=== Passage shown ===
Is that Ypres mate? I read a good book about Passchendaele a few months ago. Soldiers were just as likely to die from drowning in mud as being killed by the enemy.

"We died in hell, they called it Passchendaele" was one of the quotes. It's sobering to the soul.
 

TK-421

Winger
The Battle of the Somme is covered in GCSE History curriculum. Or it least it was 10 years ago. I'd imagine it still is.
I can't remember doing the Somme specifically at GCSE 5 or 6 years ago. More just about how the war started and the von Schliffen (sp?) plan, and then the after math with the League of Nations etc.
 
My great uncle Patrick Tinnion died on July 1st 1916 alongside a lot of his mates in the Tyneside Irish. No grave but his name is on the memorial.
 

Paddy O'Dors

Striker
Is that Ypres mate? I read a good book about Passchendaele a few months ago. Soldiers were just as likely to die from drowning in mud as being killed by the enemy.

"We died in hell, they called it Passchendaele" was one of the quotes. It's sobering to the soul.
It is mate. It's how they spell it. I've been to Tyne Cott and that's a good place to visit. Also as someone else mentioned the Menin Gate. Overwhelming the size of it and the number of those with no known grave. They ran out of room and had to start putting them on a wall in Tyne Cott. You can also see the bullet marks on the Menin Gate from WWII fighting.
 

twangmackem

Central Defender
My Grandad was there. I once asked my Dad if he spoke about it or said anything to him before he went off to war at the age of 21. Apparently they never talked about it, then he died while Dad was away in the army. It's all very difficult to comprehend.

so sad mate

Did the tour in 2010. Great experience in a respectful way. Unbelievable how many gravestones are marked "known only unto God" and those poor souls on the Theipval Monument have no grave are remains to bury at all. Also did Ieper which was another great experience.

Still finding unknown brothers still now

Sounds like a fuck up to me.
I know it's a different battle, but I still can't get through the last episode of Blackadder Goes Forth.

I've been to the battlefields and the sight of all those tombstones will stay with me for the rest of my days
I`m the same, I love watching blackadder all the time goes forth is still my best series but only ever watched the end of goodbyeeeeeeeeee once and can`t bring myself to watch the end, as he blows the whistle I turn off, pleased I`m not the only one thought I was just being stupid

My great grandfather Private David John Gardiner 22050,Durham Light Infantry 8th Battalion was killed in action at the Somme on 3rd August 1916,one of my Aunties has the letter sent out from the M.O.D confirming it,i've researched where he's buried in France,would love to visit his grave one day.

=== Supplied information ===
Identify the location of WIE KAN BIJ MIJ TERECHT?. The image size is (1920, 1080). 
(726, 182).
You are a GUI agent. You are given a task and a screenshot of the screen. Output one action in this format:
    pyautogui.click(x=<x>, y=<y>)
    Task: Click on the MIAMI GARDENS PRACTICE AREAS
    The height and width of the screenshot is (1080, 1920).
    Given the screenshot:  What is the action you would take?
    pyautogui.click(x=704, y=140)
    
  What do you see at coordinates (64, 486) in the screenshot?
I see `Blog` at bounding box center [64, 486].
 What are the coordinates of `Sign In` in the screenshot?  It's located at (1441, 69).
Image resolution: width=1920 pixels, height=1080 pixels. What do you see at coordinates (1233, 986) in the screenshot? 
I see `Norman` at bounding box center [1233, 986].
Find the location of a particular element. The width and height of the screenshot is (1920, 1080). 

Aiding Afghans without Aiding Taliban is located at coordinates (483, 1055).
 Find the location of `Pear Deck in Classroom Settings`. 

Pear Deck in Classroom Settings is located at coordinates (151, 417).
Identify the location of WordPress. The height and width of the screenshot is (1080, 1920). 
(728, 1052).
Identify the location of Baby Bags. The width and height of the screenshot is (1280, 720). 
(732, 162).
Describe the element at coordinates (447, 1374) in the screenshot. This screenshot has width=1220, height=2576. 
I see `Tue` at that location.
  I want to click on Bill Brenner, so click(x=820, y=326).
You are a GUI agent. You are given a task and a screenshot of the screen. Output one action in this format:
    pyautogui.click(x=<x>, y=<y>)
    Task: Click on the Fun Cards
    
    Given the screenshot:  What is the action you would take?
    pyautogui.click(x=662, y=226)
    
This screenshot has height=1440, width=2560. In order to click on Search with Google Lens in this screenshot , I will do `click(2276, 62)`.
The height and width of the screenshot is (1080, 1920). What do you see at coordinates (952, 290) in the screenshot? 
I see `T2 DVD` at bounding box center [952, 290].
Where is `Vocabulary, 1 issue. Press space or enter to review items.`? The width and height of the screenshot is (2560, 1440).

=== Your goal ===
Carry on the forum thread about First World War battles past its final post. The entries have nothing to do with the forum thread about First World War battles.

=== Exercise answer ===
Should try to do it, I can only imagine it`ll be very emotional though, hope you get the chance mate

It's been getting to me recently. Every time it's on the news I choke a bit and I'm the last person to ever show emotion.
It's getting to me because it dawned on me two years ago (the 100 year anniversary when I was just about to turn 18) that 100 years ago this would have been me. It would have been me and so many of my friends. It's so so unfair that those lads were sent there for a cause that could have largely been avoided on our 'front', it was Churchill and Grey who largely harried parliament into war on a pretext less stable than a one we'd ignored 30 years before.
If those lads had been born 100 years on they may have even been on here, we are that interchangeable. So desperately sad, and even those who survived were ruined either physically or mentally or both. Vile, vile war that pitched normal lads from Britain and our allies against normal lads from Germany and their allies. They were exactly the same, just as we are now but were forced to brutally murder each other in the most appalling ways.
So deeply unfair and so sad, and led to round 2 just twenty years on. Never again in Europe, hopefully.

Good post mate, having an army time behind me I`ve had some scary moments but nothing like them gentlemen faced

Absolutely mate, tomorrow at 7.36 (I think) part of the DLI went forward, also some Northumberland Fusiliers too I think. Like you said, could have been us. Truly awful stuff.

A lot of Fusiliers perished there, I`m a Fusilier myself personally so we learn quite a bit about them

My great grandad was in the Northumberland Fusiliers, he survived the Somme but was killed near Armentiers in January 1917, went to visit his grave a few years back which was an amazing experience. He and all the other brave souls who gave their lives will be in my thoughts tomorrow morning. My great grandmother lost both her 2 year old daughter to illness and then her husband in the space of 3 months, when she received his possessions back there were letters and other items which he had in his pockets when he was killed and they had holes and burn marks in them from the shrapnel that killed him (I still have them) as well as some of his tobacco. I suppose we are very lucky to have those items and a grave to visit when many don't. Incredibly hard times, can't imagine how she must have felt and you realise how lucky we are now thanks to their sacrifices. She went on to start a very successful haulage transport business with her sister in Gateshead as well as bringing up her two sons. Apparently they were pretty driven and ruthless business women and you can understand it with how hard they must have had to work in order to succeed.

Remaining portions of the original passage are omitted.